--- DATA UNDER STUDY ---
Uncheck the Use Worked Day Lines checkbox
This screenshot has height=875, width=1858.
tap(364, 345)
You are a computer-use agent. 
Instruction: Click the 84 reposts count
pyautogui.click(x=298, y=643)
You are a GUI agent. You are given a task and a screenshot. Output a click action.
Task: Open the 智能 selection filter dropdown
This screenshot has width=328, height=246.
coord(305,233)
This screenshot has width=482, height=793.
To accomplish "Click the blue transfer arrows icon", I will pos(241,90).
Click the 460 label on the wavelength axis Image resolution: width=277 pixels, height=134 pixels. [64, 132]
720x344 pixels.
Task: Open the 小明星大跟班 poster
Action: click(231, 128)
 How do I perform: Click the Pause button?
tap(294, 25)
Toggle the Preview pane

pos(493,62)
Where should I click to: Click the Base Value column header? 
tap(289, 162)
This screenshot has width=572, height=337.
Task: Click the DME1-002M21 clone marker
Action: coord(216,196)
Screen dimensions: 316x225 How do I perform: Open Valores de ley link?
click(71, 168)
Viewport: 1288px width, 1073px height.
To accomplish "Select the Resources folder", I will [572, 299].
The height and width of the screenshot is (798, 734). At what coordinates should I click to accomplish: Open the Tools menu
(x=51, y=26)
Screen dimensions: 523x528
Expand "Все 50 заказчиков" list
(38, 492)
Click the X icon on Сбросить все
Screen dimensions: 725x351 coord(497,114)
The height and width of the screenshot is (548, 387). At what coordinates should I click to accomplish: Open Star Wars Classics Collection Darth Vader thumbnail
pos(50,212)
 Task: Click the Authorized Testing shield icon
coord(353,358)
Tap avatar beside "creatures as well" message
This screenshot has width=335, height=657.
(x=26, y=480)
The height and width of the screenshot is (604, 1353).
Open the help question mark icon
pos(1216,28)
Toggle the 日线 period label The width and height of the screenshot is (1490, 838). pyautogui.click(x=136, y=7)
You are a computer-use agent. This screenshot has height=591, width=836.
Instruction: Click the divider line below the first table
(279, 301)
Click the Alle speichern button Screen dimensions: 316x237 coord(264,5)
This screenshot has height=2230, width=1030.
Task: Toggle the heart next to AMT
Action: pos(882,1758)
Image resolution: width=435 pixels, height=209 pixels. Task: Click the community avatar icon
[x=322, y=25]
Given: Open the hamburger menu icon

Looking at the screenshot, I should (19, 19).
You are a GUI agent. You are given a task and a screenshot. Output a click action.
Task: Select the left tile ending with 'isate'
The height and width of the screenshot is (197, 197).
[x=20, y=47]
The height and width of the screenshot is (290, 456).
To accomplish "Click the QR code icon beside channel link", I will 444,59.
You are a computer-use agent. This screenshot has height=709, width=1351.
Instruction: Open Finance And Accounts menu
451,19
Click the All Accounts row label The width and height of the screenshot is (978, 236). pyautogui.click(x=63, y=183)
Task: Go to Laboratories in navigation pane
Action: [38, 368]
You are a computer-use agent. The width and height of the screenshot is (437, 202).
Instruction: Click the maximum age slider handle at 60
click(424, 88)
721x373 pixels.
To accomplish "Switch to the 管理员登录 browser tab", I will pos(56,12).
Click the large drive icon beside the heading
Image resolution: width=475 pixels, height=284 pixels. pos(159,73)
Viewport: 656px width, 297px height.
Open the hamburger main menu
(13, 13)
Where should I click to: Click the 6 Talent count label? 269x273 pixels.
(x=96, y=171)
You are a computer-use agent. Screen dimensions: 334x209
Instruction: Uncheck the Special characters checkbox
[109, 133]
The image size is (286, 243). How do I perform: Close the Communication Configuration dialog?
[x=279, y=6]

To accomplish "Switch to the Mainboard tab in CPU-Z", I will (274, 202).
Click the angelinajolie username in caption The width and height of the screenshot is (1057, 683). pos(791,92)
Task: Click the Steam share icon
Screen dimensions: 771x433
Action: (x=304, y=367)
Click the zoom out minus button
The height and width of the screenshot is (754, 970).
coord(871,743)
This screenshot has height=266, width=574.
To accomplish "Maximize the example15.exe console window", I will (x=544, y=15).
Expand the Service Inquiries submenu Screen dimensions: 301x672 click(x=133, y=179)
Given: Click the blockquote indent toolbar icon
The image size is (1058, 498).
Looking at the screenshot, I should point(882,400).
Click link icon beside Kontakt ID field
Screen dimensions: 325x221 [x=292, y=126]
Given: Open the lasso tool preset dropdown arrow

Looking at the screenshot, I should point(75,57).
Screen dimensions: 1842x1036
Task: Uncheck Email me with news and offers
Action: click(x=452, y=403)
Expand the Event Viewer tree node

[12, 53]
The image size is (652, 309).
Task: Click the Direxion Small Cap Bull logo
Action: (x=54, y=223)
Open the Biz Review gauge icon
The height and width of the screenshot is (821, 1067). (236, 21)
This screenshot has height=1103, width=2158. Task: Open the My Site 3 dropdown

--- WHAT YOU NEED TO DO ---
Restate the records from above exactly as they read.

--- TASK ANSWER ---
Uncheck the Use Worked Day Lines checkbox
This screenshot has height=875, width=1858.
tap(364, 345)
You are a computer-use agent. 
Instruction: Click the 84 reposts count
pyautogui.click(x=298, y=643)
You are a GUI agent. You are given a task and a screenshot. Output a click action.
Task: Open the 智能 selection filter dropdown
This screenshot has width=328, height=246.
coord(305,233)
This screenshot has width=482, height=793.
To accomplish "Click the blue transfer arrows icon", I will pos(241,90).
Click the 460 label on the wavelength axis Image resolution: width=277 pixels, height=134 pixels. [64, 132]
720x344 pixels.
Task: Open the 小明星大跟班 poster
Action: click(231, 128)
 How do I perform: Click the Pause button?
tap(294, 25)
Toggle the Preview pane

pos(493,62)
Where should I click to: Click the Base Value column header? 
tap(289, 162)
This screenshot has width=572, height=337.
Task: Click the DME1-002M21 clone marker
Action: coord(216,196)
Screen dimensions: 316x225 How do I perform: Open Valores de ley link?
click(71, 168)
Viewport: 1288px width, 1073px height.
To accomplish "Select the Resources folder", I will [572, 299].
The height and width of the screenshot is (798, 734). At what coordinates should I click to accomplish: Open the Tools menu
(x=51, y=26)
Screen dimensions: 523x528
Expand "Все 50 заказчиков" list
(38, 492)
Click the X icon on Сбросить все
Screen dimensions: 725x351 coord(497,114)
The height and width of the screenshot is (548, 387). At what coordinates should I click to accomplish: Open Star Wars Classics Collection Darth Vader thumbnail
pos(50,212)
 Task: Click the Authorized Testing shield icon
coord(353,358)
Tap avatar beside "creatures as well" message
This screenshot has width=335, height=657.
(x=26, y=480)
The height and width of the screenshot is (604, 1353).
Open the help question mark icon
pos(1216,28)
Toggle the 日线 period label The width and height of the screenshot is (1490, 838). pyautogui.click(x=136, y=7)
You are a computer-use agent. This screenshot has height=591, width=836.
Instruction: Click the divider line below the first table
(279, 301)
Click the Alle speichern button Screen dimensions: 316x237 coord(264,5)
This screenshot has height=2230, width=1030.
Task: Toggle the heart next to AMT
Action: pos(882,1758)
Image resolution: width=435 pixels, height=209 pixels. Task: Click the community avatar icon
[x=322, y=25]
Given: Open the hamburger menu icon

Looking at the screenshot, I should (19, 19).
You are a GUI agent. You are given a task and a screenshot. Output a click action.
Task: Select the left tile ending with 'isate'
The height and width of the screenshot is (197, 197).
[x=20, y=47]
The height and width of the screenshot is (290, 456).
To accomplish "Click the QR code icon beside channel link", I will 444,59.
You are a computer-use agent. This screenshot has height=709, width=1351.
Instruction: Open Finance And Accounts menu
451,19
Click the All Accounts row label The width and height of the screenshot is (978, 236). pyautogui.click(x=63, y=183)
Task: Go to Laboratories in navigation pane
Action: [38, 368]
You are a computer-use agent. The width and height of the screenshot is (437, 202).
Instruction: Click the maximum age slider handle at 60
click(424, 88)
721x373 pixels.
To accomplish "Switch to the 管理员登录 browser tab", I will pos(56,12).
Click the large drive icon beside the heading
Image resolution: width=475 pixels, height=284 pixels. pos(159,73)
Viewport: 656px width, 297px height.
Open the hamburger main menu
(13, 13)
Where should I click to: Click the 6 Talent count label? 269x273 pixels.
(x=96, y=171)
You are a computer-use agent. Screen dimensions: 334x209
Instruction: Uncheck the Special characters checkbox
[109, 133]
The image size is (286, 243). How do I perform: Close the Communication Configuration dialog?
[x=279, y=6]

To accomplish "Switch to the Mainboard tab in CPU-Z", I will (274, 202).
Click the angelinajolie username in caption The width and height of the screenshot is (1057, 683). pos(791,92)
Task: Click the Steam share icon
Screen dimensions: 771x433
Action: (x=304, y=367)
Click the zoom out minus button
The height and width of the screenshot is (754, 970).
coord(871,743)
This screenshot has height=266, width=574.
To accomplish "Maximize the example15.exe console window", I will (x=544, y=15).
Expand the Service Inquiries submenu Screen dimensions: 301x672 click(x=133, y=179)
Given: Click the blockquote indent toolbar icon
The image size is (1058, 498).
Looking at the screenshot, I should point(882,400).
Click link icon beside Kontakt ID field
Screen dimensions: 325x221 [x=292, y=126]
Given: Open the lasso tool preset dropdown arrow

Looking at the screenshot, I should point(75,57).
Screen dimensions: 1842x1036
Task: Uncheck Email me with news and offers
Action: click(x=452, y=403)
Expand the Event Viewer tree node

[12, 53]
The image size is (652, 309).
Task: Click the Direxion Small Cap Bull logo
Action: (x=54, y=223)
Open the Biz Review gauge icon
The height and width of the screenshot is (821, 1067). (236, 21)
This screenshot has height=1103, width=2158. Task: Open the My Site 3 dropdown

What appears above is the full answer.